“They’d come from there,” said Qing Lao, pointing a leathery finger at the snow-cloaked mountains from where the caravans would appear. We were in Niding, a tiny hamlet cradled by the mountains of northern Yunnan, in the southwest of China, drinking yak-butter tea around Lao’s kitchen stove. I was coaxing him to dive deeper into his memory.
He recalled shreds of those days in the 1960s and ’70s when mule-drawn caravans plying the old trade route were still common, the copper clang of their bells and throaty giddyups of trailing porters echoing through the valley, and how he and his neighbors would jump into action upon the caravans’ arrival. They’d relieve mules and porters of their backbreaking loads: black sugar, wooden bowls, and hundreds of pounds of pu-erh, the region’s fermented black tea, tightly packed into bricks. They’d tend to blistered skin and frostbitten fingers, feed the animals, and send the men to the 12 village homes to rest up in advance of the monthlong trudge to Lhasa that lay ahead. Little was expected in return. “We’re all Tibetans, mountain folk,” Lao said, pouring me another cup. “We knew the hardships they’d been through.”
Niding was one of the last supply stations for caravans traveling west along the Tea Horse Road, a loosely defined tangle of trading routes between several provinces in southern China and Tibet that are over 1,200 years old. The branch in Yunnan winds through rivers and gorges, from the steamy, tea-rich valleys in the south to the barren highlands of the Tibetan Plateau. It was carved out to facilitate the exchange of pu-erh tea—at the time pricier than porcelain and silk—for hardy horses, musk, and medicinal herbs.

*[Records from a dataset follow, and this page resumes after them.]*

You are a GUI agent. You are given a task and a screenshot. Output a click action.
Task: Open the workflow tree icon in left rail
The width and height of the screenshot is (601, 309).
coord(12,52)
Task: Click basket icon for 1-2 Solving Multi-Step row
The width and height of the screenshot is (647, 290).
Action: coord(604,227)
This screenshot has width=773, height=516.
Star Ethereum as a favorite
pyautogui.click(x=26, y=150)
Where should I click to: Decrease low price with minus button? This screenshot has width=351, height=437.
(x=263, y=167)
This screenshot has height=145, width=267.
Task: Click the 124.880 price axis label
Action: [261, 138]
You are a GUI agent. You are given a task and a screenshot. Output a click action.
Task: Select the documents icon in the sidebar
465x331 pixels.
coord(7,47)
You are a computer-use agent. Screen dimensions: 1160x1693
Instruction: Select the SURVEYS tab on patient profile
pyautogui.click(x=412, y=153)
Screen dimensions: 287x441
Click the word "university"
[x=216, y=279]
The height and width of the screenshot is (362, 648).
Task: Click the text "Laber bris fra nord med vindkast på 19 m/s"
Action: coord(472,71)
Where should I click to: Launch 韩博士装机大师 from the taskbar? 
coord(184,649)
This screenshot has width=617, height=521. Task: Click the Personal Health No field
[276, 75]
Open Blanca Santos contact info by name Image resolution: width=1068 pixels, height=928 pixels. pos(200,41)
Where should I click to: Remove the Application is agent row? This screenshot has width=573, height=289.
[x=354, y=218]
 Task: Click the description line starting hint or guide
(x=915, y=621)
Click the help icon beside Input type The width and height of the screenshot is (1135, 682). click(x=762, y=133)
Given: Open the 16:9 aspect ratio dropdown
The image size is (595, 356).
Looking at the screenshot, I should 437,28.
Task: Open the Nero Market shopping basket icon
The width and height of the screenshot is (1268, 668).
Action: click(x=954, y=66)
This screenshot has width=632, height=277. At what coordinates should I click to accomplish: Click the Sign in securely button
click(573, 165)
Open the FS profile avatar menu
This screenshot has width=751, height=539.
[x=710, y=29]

The last few caravans trickled through in the 1980s, when mechanical transport had begun to take over as the more economical option. These days the road, paved over in China’s rush to modernize, lives mostly in memory. I had come with my Mandarin-speaking wife and our son, to find what’s left of those old days, a period when Tibetan tea merchants, not tourists, thronged the streets of Yunnan. In a time when the influence of Beijing can reach even the farthest corners of mainland China, Yunnan—home to almost half of China’s ethnic minorities, including the Naxi, who arrived from northwest China as well as much of Greater Tibet—is striving to keep its traditional culture alive. It’s a bastion of preservation, even as China pushes to bring in additional tourism dollars. More than 20 years ago, the Chinese government renamed the village of Zhongdian to Shangri-La, after the fictitious Tibetan village in the English writer James Hilton’s 1933 fantasy novel Lost Horizon, in the hopes of luring travelers. More recently, luxury infrastructure has arrived that seeks to honor, rather than exploit, the land and its history. This includes a new circuit from Lux hotels that helps bring alive stories from what’s left of the Tea House Road, which runs from the bustling town of Lijiang in the south up to Benzilan in the north.
After stocking up on bags of sour mulberries and a salty pickled plum at Lijiang’s morning market—a maelstrom of clattering mopeds and vendors hawking mushrooms, tea, and medicinal herbs in the dozen different Yunnanese dialects—we drove north. Once the city’s suburban sprawl thinned out, the road snaked through pine forests and wide valleys where rice terraces seemed to ooze down the slopes like molten lava. Yulong Snow Mountain’s peak occasionally appeared over the craggy hills. As the altitude increased with every turn, the packets of sunflower seeds we’d brought to snack on slowly began to inflate.
The road tapered to an end at Baoshan Shitoucheng (Stone Town), a Jenga-like stack of houses designed in the Naxi style, with airy courtyards and tiled roofs, which tumbled downward toward the upper stretches of the Yangtze. We strapped our luggage onto a mule and continued on foot, down a jumble of steps polished smooth over centuries. The village’s remoteness put it late in China’s march to modernize, and seemingly little had changed since these stones were laid during the Tang Dynasty some 1,300 years ago. Piglets scurried around crumbling courtyards, and vats of sorghum bubbled on wood-fired stoves, ready to be distilled into throat-scorching baijiu, a local liquor. Electricity arrived only in the early 2000s. The village folk, their faces weathered by time and hard work, seemed to have been sitting here for ages, chain-smoking and playing cards under the trees.
Xiuyun Zhang, the sprightly caretaker of Lux’s Tea Horse Road Stone Town outpost, welcomed us with tea and crab apple lemonade. With just six rooms, the Stone Town lodge feels more like a homestay than a retreat. Zhang is well into her 50s but one of the younger locals in this time warp of a town. Courtyards stood empty, their gates locked by a generation that left to chase big-city dreams and bigger paychecks. The last of Stone Town’s schools closed a decade ago. As in many of China’s rural corners, kids are sent off to faraway boarding schools from a young age.